3. The defendants filed defence where they pleaded that they are residents of Kinondo Ramisi Phase II A Settlement Scheme and they averred that they were brought up here. They stated that the plaintiffs are strangers and they do not know how they obtained title deeds. They pleaded that after demarcation, the plots were reallocated to them and yet title deeds were issued to the plaintiffs. They asked that the plaintiffs’ suit be dismissed with costs and in the alternative the court to order that the defendants are entitled to set off for services rendered and therefore owes the plaintiff no money. I must confess that I have not understood this last pleading of the defendants.

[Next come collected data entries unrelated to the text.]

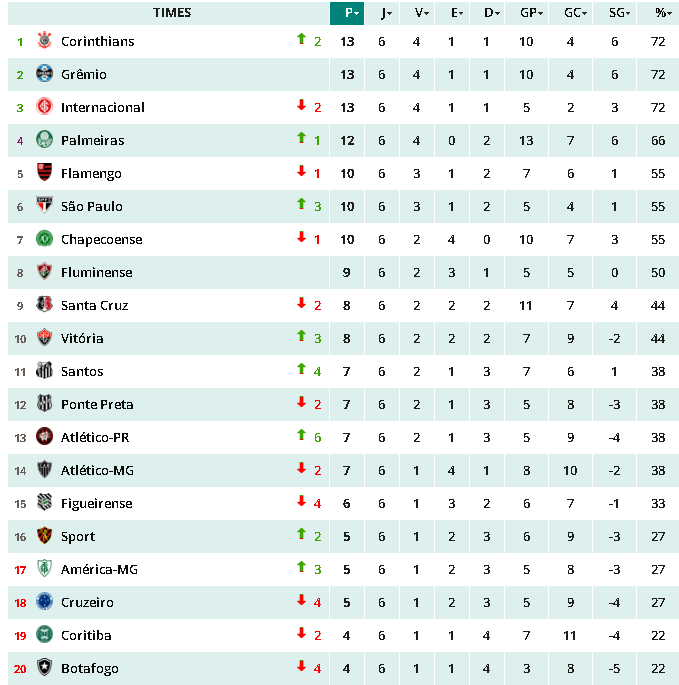
Task: Click the Palmeiras team badge
Action: point(44,140)
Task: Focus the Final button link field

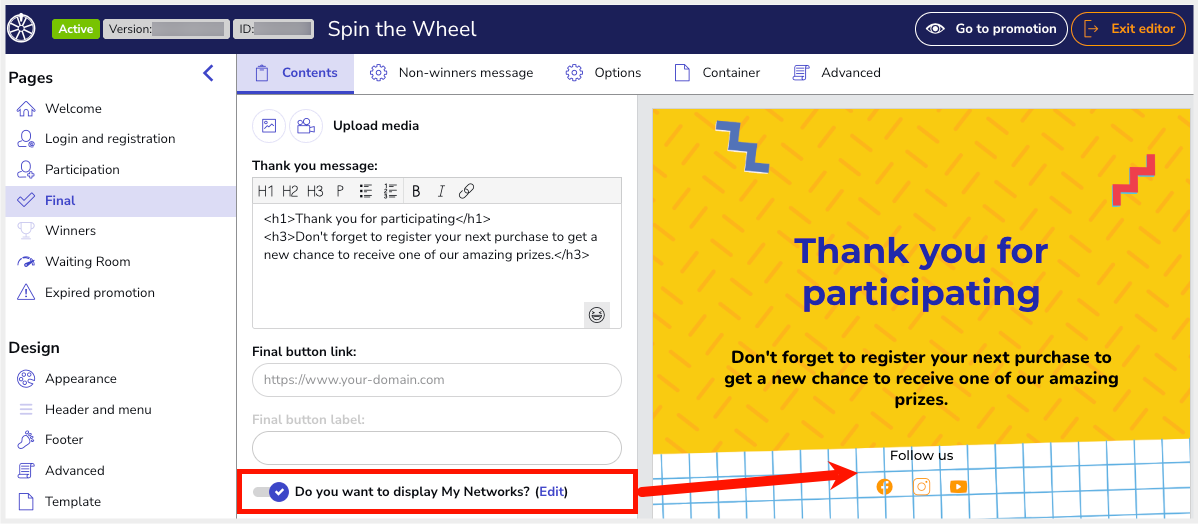Action: 436,380
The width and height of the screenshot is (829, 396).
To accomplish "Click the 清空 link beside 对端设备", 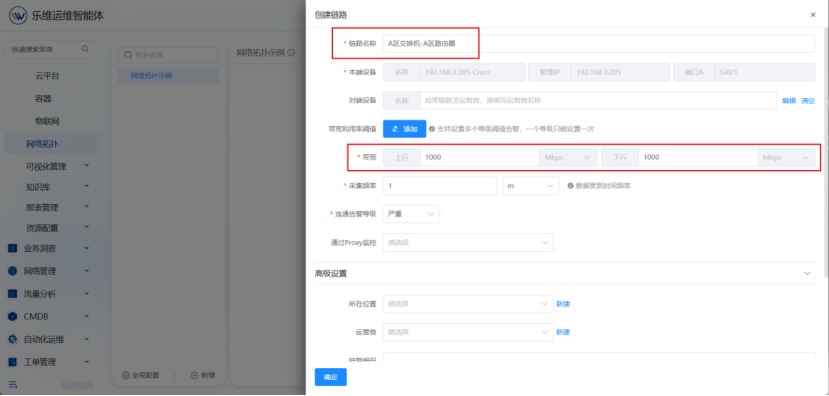I will [808, 100].
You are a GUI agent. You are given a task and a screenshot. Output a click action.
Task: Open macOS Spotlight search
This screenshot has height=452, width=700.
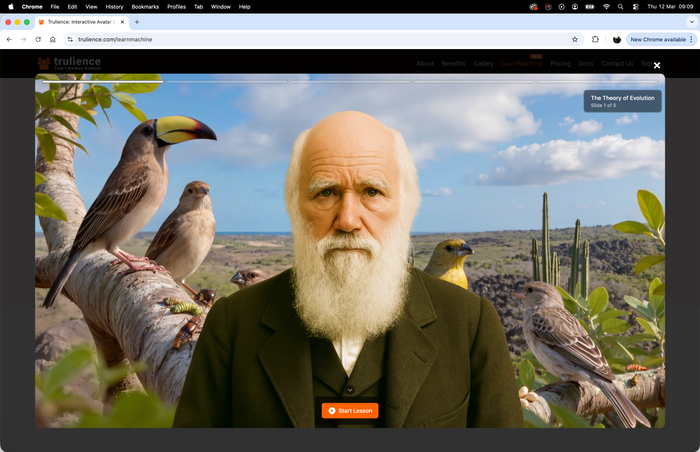point(620,6)
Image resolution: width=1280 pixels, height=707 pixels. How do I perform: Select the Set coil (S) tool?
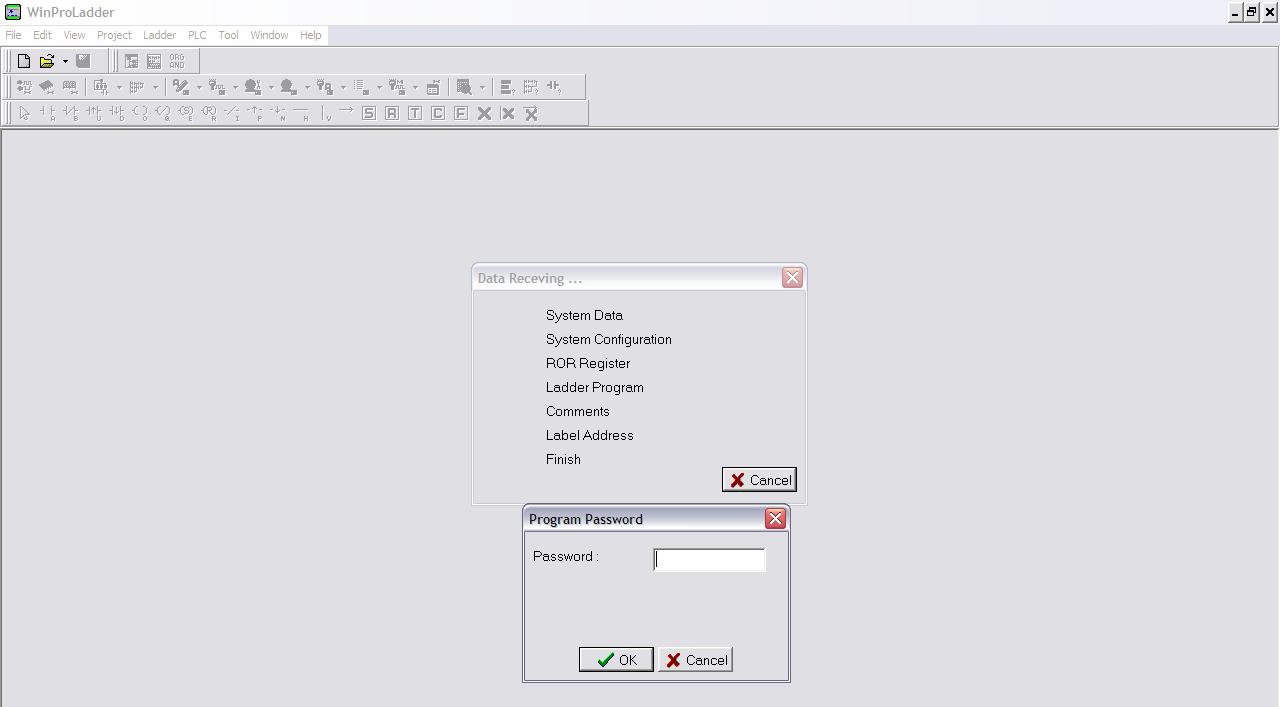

4. The matter was heard and reserved for judgment on 9 March 2022. However, before the judgment could be delivered, there was filed an application by 6 persons, being Peter Kirimi Nyaga, Susan Wanjiru Gachungu, Peninah Wambura Mwoya, Eunice Wanjiku Mwangi, Palm Women Group Limited and Equity Bank Limited, seeking that the proceedings be set aside and they be joined to this suit, and that they be heard before judgment could be delivered. The first four applicants claimed to be entitled to ownership of the plots Kwale/Ramisi Phase II SS/1828, 1829 and 1830, which were said to be subdivisions of the Plot Kwale/Ramisi Phase II SS/958 claimed in this suit by the 6th plaintiff , whereas the 5th applicant, Palm Women Group Limited, claimed to own the Plot Kwale/Ramisi Phase II SS/957, with the 6th applicant, Equity Bank Limited, being chargee. This Plot No 957 is also in the plaint as being owned by the 6th plaintiff. I heard that application and delivered ruling on 21 July 2022. In that ruling, I held that it would be disproportionate to set aside the entire proceedings due to an interest in two of the 27 plots in dispute herein. It was my view that it would serve the interests of justice if I severed the plots Nos. 957 and 958 from this suit (since there was a separate dispute of ownership over it in another case between the applicants and the 6th plaintiff being Kwale CMCC No E003 of 2022) and only pronounce myself to the other remaining plots. For the avoidance of doubt, the judgment herein does not touch on the Plots Nos. 957 and 958.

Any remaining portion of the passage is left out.